Dumbbells sprouting beefy arms from CC BY 4.0 fromGoogle.
Other visualization techniques applied in neural network computer vision include the feature visualization toolbox by Jason Yosinski et al.(demo video), which you can try out yourself if you are prepared to set up a Python environment with Caffe. The authors demonstrate several observations that mainly fall under the category of “interesting” such as neurons that respond to faces, text, and wrinkled fabric. Connecting the dots from “interesting” realizations to actionable insights is where interpretability begins to return on the investment of time and tools. Indeed, it has become a sub-field of machine learning in its own right, feeding the demand for researchers and engineers with skills in interpretable machine learning. It’s a worthwhile addition to your personal or organizational toolbox.
From Visualization to Actionable Utility
Perhaps the most cohesive line of research into deep learning interpretability comes from the confluence of Chris Olah, Google Brain, and OpenAI. Stretching back several years and published mostly on Distill, this work built on the concept of deep dream and feature visualization to develop optimization-based visualizations, further developed to understand attribution with spatial activations, and with the recent publication of activation atlases the authors demonstrated insights into vulnerabilities to adversarial examples and strange feature correlations.
Activation atlases are the latest in a line of research progressing from the simple: feature visualizations of single neuron activations, to the complex: activation atlases that subsample from a manifold representing all probable images the network might encounter. Image modified under a CC BY 4.0 license from Shan Carter, Chris Olah, et al. 2019
Activation atlases partially resemble the related spatial activations with one crucial difference. While spatial activations represent a model’s feature extractions for a single image, activation atlases form a map of feature extractions for all probable images. Instead of arranging a feature visualization for floppy ears, adorable noise, and fluffy paws over an image of a puppy, for example, an activation atlas will arrange a wide variety of animal noses next to each other, and these will eventually blend into other related features such as fur, ears, and tails.

===============

→ Work instruction 1
Answer these questions using the text on deep learning interpretability.
(a) What kinds of neurons do the authors of the feature visualization toolbox point to?
(b) Where was the research from Chris Olah, Google Brain, and OpenAI mostly published?
(c) How do spatial activations differ from activation atlases in what they represent?
→ Work instruction 2
Carry on the text about deep learning interpretability from the point where it stops.
The records have no connection to the text on deep learning interpretability.

→ Recorded data
===============

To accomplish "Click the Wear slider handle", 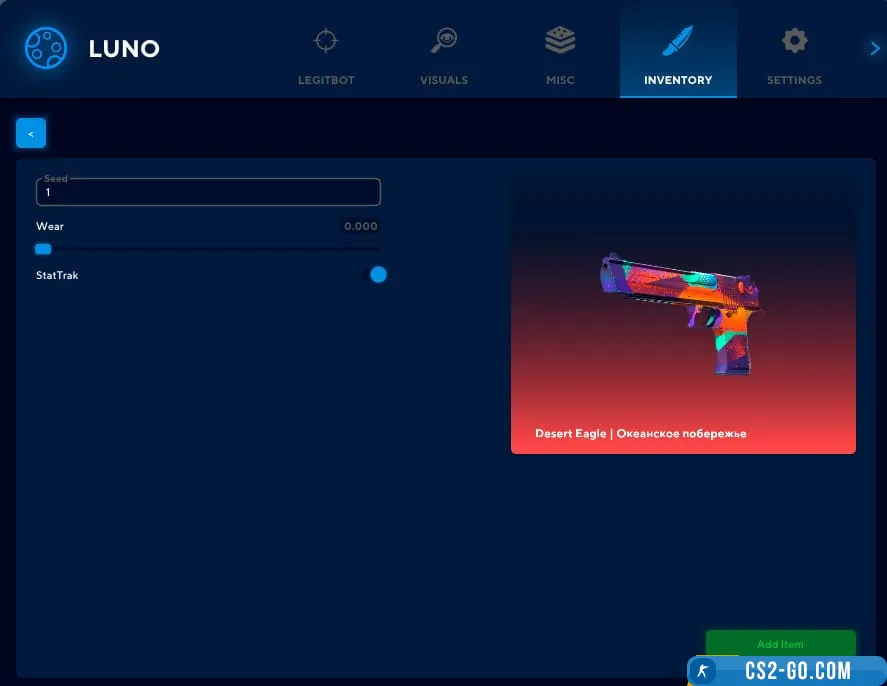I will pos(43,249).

===============

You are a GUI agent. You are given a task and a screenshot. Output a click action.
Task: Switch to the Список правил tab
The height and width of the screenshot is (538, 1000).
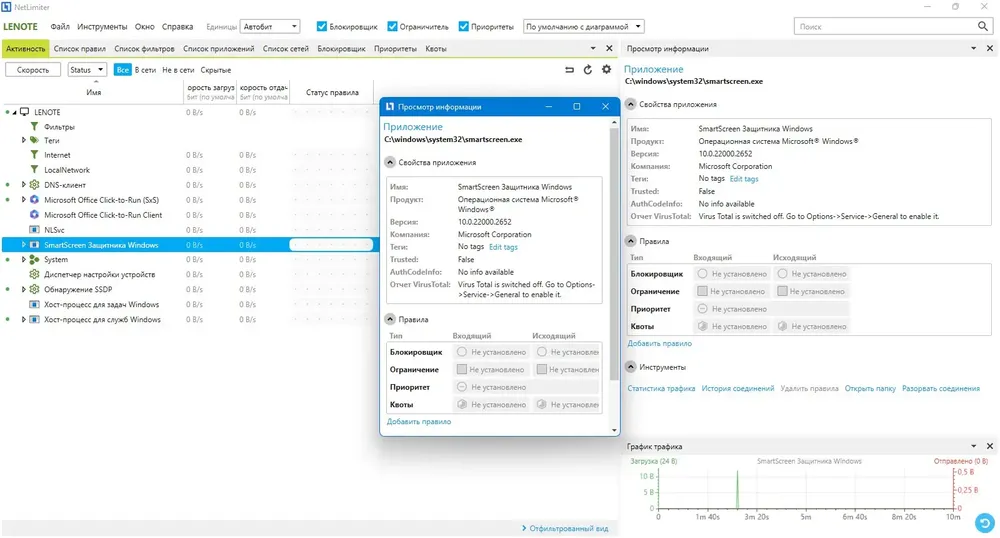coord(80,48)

===============

→ Your response 1
(a) Neurons that respond to faces, text, and wrinkled fabric.
(b) On Distill.
(c) Spatial activations represent a model's feature extractions for a single image, while activation atlases form a map of feature extractions for all probable images.

→ Your response 2
This holistic view of feature visualization for a neural network allows to investigate and predict model behavior in interesting ways. By observing the proximity of features distinguishing “scuba diver” from “snorkeling” to the features that looked like they belong to a locomotive engine, the authors guessed that they could incorporate a patch from an image of a train to trick the network into identifying a snorkeler as a scuba diver. Other adversarial examples the team investigated included disguising a frying pan as a wok by adding noodles and a grey whale as a shark by adding a baseball.
Interpretable Value Moving Forward
To summarize, the field of interpretability has grown a lot since deep dream, and its beginning to offer actionable insights. The types of adversarial examples generated with activation atlases relied on an artful combination of whole-network feature visualization and human intuition. As deep learning networks continue to deploy to new areas and find greater adoption in existing fields, they’ll be expected to be held more accountable and be more predictably reliable. In this landscape, the demand for and value generated by interpretability tools and practitioners can only be expected to increase.